* [GIVEN ENTRIES]:
● ● ● ● ● ● ●
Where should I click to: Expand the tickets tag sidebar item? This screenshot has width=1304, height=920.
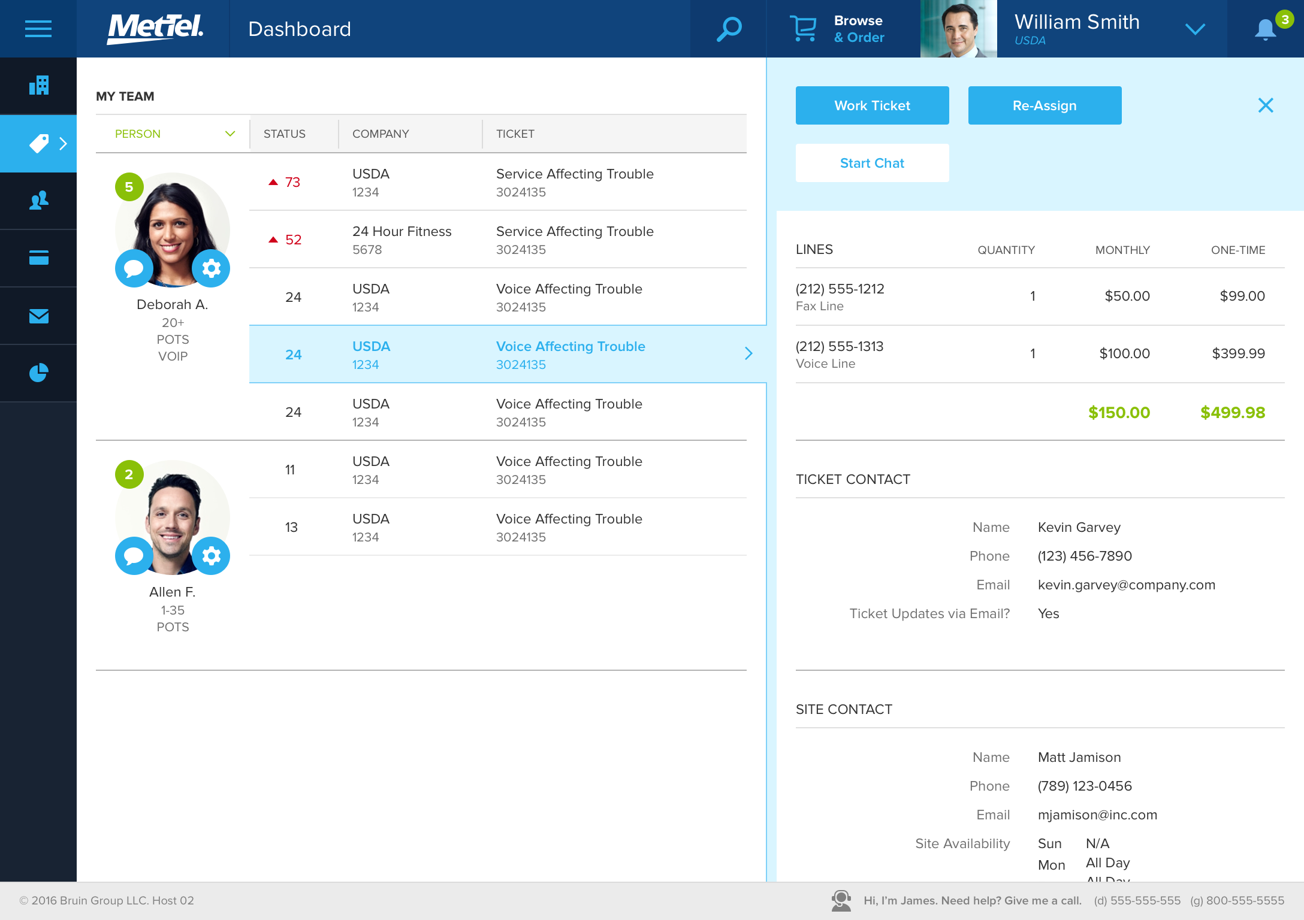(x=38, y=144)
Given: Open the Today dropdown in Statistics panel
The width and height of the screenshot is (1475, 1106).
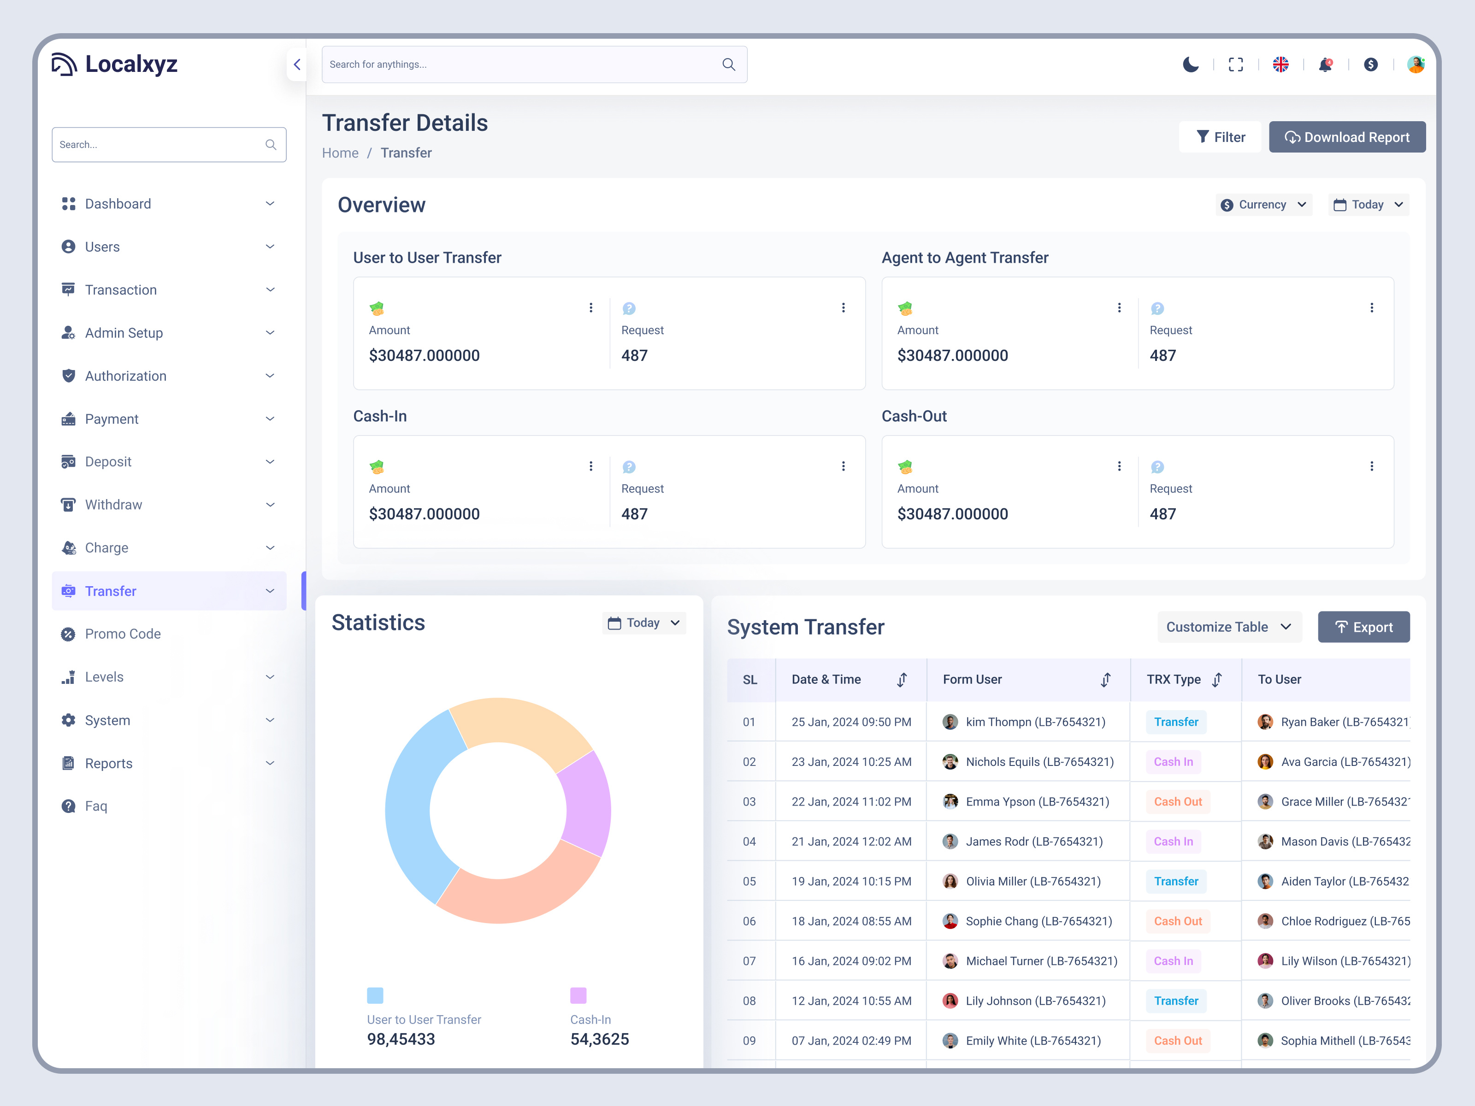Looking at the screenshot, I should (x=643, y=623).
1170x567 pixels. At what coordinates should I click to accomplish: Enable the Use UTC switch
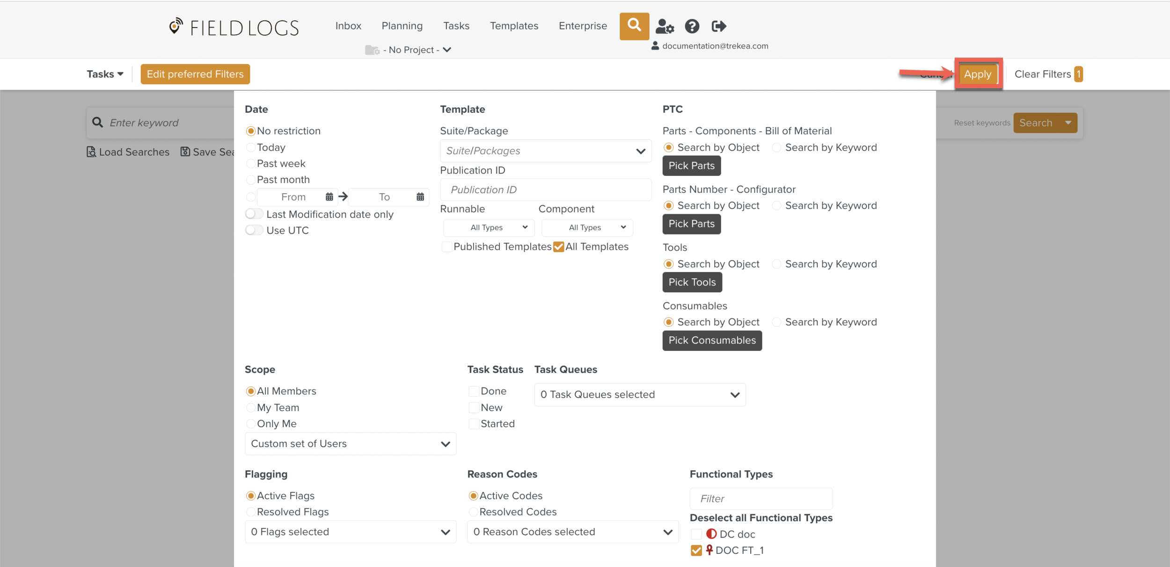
● ● ● ● ● ● ●
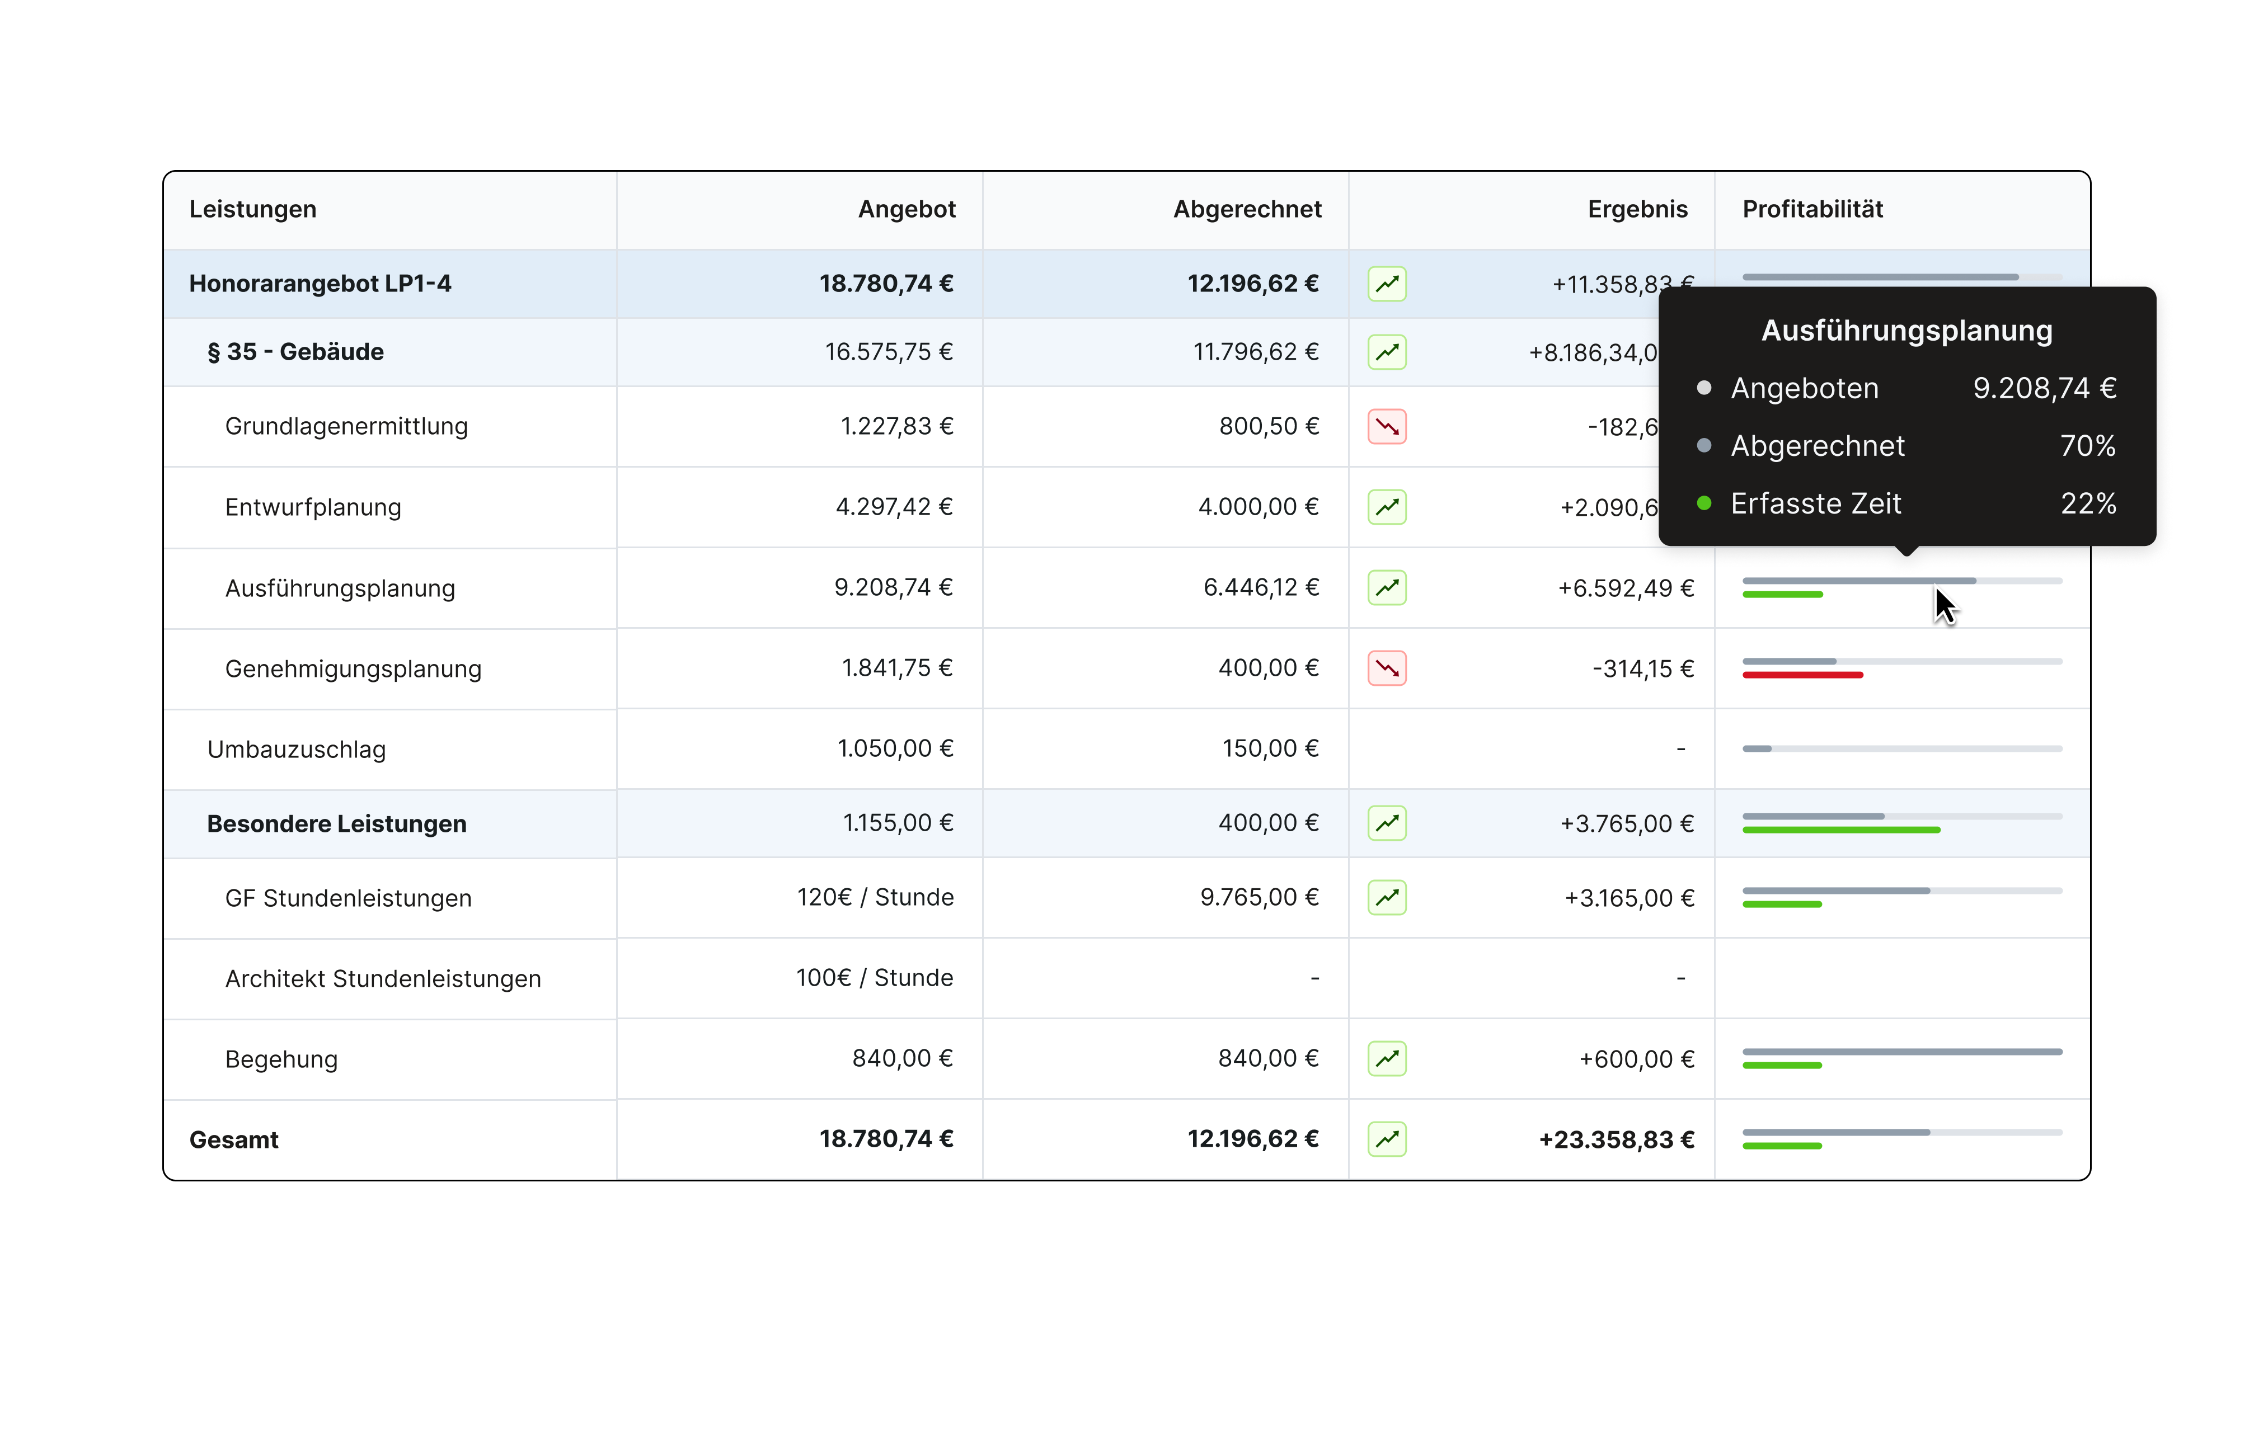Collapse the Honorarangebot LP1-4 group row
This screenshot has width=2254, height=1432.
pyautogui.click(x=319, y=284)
● ● ● ● ● ● ●
* [WORK TASK]: What to print is the stretch of entries from the line with "Where should I" up to and including the line with "1170x567 pixels. At". Please print it exactly and leave out the pictures.

* [EXERCISE SOLUTION]:
Where should I click to: Expand the tickets tag sidebar item? This screenshot has width=1304, height=920.
(x=38, y=144)
Given: Open the Today dropdown in Statistics panel
The width and height of the screenshot is (1475, 1106).
Looking at the screenshot, I should (x=643, y=623).
1170x567 pixels. At what coordinates should I click to accomplish: Enable the Use UTC switch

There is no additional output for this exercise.